Mas não será isso um elogio?

KMF: Sim, obviamente que é um elogio. Mas não deixa de ser estranho. É como se eu lhe desse um copo com água e você me dissesse algo como: “esta é a água mais esquisita que alguma vez bebi” [risos]. E afinal é somente um copo com água … por favor.

O que quero dizer é que para nós, “Bacurau” é um filme claro naquilo que quer ser. Possivelmente foi a indústria que nos habituou mal, e que tenta padronizar o Cinema que consumimos.

É inevitável não associarmos Bacurau com o contexto político do Brasil que hoje testemunhamos. Vocês inspiraram-se no que realmente está a acontecer para embarcar nesta aventura?

Juliano Dornelles: É uma coincidência.

Coincidência?

JD: [risos] Acreditem em nós, é uma coincidência. Este projeto tem mais de dez anos de existência, evidentemente que as motivações deste filme são fortemente políticas, mas “Bacurau” é sobre aquilo que acreditamos que deveria acontecer, não no sentido politizado, mas social. Deixe-me explicar melhor.
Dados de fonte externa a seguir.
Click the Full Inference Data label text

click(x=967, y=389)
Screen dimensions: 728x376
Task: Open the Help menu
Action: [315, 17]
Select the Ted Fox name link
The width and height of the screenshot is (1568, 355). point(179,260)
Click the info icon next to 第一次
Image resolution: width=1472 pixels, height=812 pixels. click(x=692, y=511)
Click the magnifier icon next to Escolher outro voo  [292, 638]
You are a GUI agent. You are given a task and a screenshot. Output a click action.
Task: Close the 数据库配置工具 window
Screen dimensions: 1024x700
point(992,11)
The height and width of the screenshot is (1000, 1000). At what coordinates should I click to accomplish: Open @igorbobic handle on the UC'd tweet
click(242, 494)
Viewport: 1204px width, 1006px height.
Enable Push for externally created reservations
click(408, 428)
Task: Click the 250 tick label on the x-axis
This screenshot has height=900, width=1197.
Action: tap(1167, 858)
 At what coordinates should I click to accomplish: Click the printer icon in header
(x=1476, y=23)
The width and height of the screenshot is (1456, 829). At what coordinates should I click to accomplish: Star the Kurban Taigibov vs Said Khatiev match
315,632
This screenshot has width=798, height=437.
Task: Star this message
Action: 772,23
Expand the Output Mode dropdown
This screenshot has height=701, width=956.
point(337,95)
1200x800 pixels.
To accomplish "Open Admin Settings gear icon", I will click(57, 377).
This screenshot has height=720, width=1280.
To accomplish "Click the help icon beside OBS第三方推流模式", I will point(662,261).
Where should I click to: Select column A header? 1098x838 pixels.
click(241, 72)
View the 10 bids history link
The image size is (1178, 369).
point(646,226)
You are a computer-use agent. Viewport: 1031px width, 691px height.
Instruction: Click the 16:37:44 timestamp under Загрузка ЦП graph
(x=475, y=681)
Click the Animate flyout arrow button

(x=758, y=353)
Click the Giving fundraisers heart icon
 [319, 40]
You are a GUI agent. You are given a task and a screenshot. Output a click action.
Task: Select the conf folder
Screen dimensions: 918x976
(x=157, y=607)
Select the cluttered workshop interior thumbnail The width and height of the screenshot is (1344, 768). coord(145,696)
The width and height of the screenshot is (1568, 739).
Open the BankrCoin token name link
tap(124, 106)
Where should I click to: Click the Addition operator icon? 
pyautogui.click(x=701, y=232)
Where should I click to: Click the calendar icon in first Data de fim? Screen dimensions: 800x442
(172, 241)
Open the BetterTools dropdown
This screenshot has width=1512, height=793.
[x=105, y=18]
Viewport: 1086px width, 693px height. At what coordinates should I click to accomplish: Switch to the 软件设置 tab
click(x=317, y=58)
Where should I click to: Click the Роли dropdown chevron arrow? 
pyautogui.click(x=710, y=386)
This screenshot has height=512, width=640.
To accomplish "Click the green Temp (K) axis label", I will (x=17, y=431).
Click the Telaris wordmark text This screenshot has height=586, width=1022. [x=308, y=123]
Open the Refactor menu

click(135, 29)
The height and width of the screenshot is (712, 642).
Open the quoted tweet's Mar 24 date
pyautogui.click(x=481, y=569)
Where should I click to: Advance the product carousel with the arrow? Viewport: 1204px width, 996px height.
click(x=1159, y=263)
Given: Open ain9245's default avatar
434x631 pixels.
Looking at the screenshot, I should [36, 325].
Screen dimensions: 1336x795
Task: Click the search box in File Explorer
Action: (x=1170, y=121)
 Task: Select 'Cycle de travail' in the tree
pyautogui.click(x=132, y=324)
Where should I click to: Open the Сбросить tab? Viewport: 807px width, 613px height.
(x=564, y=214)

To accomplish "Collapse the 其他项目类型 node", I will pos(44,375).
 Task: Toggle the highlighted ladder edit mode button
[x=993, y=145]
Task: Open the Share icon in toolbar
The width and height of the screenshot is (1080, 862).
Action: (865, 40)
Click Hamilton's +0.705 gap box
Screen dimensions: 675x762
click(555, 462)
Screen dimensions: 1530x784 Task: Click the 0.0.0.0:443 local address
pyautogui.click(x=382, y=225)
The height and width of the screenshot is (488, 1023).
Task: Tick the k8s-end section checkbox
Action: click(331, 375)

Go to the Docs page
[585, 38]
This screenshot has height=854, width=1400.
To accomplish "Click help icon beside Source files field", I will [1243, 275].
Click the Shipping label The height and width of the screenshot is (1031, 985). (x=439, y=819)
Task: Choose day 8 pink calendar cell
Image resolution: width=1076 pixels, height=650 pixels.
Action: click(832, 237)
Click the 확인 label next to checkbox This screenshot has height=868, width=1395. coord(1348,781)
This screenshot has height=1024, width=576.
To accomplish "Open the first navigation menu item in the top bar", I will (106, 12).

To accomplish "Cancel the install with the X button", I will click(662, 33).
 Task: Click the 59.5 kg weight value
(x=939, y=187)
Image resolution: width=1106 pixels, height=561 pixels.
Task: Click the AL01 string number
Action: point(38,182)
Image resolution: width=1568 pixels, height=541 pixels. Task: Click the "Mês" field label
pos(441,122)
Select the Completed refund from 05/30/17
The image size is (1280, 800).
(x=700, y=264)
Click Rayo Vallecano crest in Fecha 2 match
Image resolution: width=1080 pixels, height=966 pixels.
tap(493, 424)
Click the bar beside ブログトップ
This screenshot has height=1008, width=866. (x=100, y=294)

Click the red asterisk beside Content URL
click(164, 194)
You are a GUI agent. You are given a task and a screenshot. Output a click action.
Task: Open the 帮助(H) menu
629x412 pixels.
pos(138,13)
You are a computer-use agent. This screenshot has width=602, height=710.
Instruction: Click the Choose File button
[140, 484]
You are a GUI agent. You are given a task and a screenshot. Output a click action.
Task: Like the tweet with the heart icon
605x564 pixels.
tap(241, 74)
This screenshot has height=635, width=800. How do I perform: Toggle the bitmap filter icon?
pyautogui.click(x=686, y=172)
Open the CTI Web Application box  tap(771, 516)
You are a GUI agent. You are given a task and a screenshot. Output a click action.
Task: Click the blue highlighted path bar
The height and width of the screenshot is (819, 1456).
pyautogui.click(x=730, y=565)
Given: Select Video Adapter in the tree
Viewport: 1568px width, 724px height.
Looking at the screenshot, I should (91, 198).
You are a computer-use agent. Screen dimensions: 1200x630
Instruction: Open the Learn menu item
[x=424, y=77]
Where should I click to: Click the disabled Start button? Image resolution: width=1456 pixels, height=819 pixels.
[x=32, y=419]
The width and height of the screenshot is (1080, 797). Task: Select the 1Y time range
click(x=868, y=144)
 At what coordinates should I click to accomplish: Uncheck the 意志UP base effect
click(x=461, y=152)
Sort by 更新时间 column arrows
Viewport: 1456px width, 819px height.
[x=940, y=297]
Nós vimos imensos documentários étnicos em diversos festivais e todos eles tratavam essas mesmas pessoas, com curiosidade é óbvio, mas com exotismo e simplismo. Aliás, é muito simplismo.

Aquilo que acreditamos é que o ser humano é tudo menos simples. Consequentemente, preenchemos alguma dessa “simplicidade” com política. Todavia, o que quisemos demonstrar com este filme é um grupo de pessoas aparentemente simples que irá mostrar a outras a natureza por detrás dessa capa. E foi assim que aconteceu "Bacurau".

Mas isto foi há 10 anos. Desde esse momento muita coisa mudou, inclusive o Brasil. Lançamos então o "Aquarius" e só depois de consumado esse filme, sentámos-nos e decidimos terminar o argumento deste “Bacurau”. Nesse processo, a nossa ideia original foi contaminada com imensos fatores e um deles foi a eleição de Donald J. Trump. Poderemos considerar um filme político, mas há mais aqui que somente isso. Como as pessoas que quisemos retratar.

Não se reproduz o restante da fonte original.